──────── RECORDS FOR THIS TASK ────────

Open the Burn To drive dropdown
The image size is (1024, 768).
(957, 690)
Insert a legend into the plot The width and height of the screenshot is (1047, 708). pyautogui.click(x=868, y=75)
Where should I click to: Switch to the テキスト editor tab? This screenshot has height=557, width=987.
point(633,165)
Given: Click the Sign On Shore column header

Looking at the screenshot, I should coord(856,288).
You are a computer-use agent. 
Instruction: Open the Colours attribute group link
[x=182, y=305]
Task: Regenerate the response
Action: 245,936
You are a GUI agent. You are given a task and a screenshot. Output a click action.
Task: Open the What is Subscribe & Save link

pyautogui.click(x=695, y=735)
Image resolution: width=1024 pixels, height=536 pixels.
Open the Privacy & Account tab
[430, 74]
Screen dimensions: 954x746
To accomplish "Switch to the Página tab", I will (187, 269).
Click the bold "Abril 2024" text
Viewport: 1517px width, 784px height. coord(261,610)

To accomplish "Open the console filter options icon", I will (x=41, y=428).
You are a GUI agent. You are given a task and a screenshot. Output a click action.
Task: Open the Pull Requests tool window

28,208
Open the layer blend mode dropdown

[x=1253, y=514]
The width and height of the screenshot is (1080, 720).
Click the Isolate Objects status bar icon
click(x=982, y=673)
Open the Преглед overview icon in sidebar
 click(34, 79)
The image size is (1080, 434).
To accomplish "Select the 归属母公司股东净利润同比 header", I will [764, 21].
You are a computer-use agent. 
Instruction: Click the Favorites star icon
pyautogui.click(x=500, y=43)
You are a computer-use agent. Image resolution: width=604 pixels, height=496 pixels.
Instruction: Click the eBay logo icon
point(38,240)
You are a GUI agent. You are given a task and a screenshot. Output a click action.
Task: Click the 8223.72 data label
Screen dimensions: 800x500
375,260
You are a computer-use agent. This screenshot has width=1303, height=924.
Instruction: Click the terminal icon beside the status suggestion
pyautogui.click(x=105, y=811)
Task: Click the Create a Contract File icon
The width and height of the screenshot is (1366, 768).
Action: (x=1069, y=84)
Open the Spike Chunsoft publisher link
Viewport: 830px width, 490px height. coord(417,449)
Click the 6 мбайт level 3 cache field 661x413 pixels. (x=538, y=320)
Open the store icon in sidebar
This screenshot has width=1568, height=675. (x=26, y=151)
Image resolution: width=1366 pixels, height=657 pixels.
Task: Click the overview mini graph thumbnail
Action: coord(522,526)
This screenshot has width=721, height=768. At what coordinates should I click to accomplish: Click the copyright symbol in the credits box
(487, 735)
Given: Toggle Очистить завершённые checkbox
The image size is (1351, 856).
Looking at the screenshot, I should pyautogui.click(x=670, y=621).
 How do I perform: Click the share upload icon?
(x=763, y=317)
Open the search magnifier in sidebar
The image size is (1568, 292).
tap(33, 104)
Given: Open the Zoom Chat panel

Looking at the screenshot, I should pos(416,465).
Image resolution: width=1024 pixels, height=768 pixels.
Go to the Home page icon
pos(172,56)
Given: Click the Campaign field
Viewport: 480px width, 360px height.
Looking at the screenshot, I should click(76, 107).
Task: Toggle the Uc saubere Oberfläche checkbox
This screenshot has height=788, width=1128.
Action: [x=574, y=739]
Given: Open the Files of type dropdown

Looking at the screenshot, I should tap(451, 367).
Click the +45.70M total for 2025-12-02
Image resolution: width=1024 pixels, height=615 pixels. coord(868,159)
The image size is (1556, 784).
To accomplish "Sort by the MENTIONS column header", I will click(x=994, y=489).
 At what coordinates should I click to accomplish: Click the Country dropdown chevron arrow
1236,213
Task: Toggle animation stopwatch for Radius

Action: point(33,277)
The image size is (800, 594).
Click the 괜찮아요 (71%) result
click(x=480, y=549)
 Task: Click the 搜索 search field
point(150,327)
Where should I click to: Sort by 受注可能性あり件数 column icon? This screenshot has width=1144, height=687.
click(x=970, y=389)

────────

:: TASK INSTRUCTIONS ::
State the count of lines above containing the string "checkbox", and add nothing to it.

:: THE ANSWER ::
2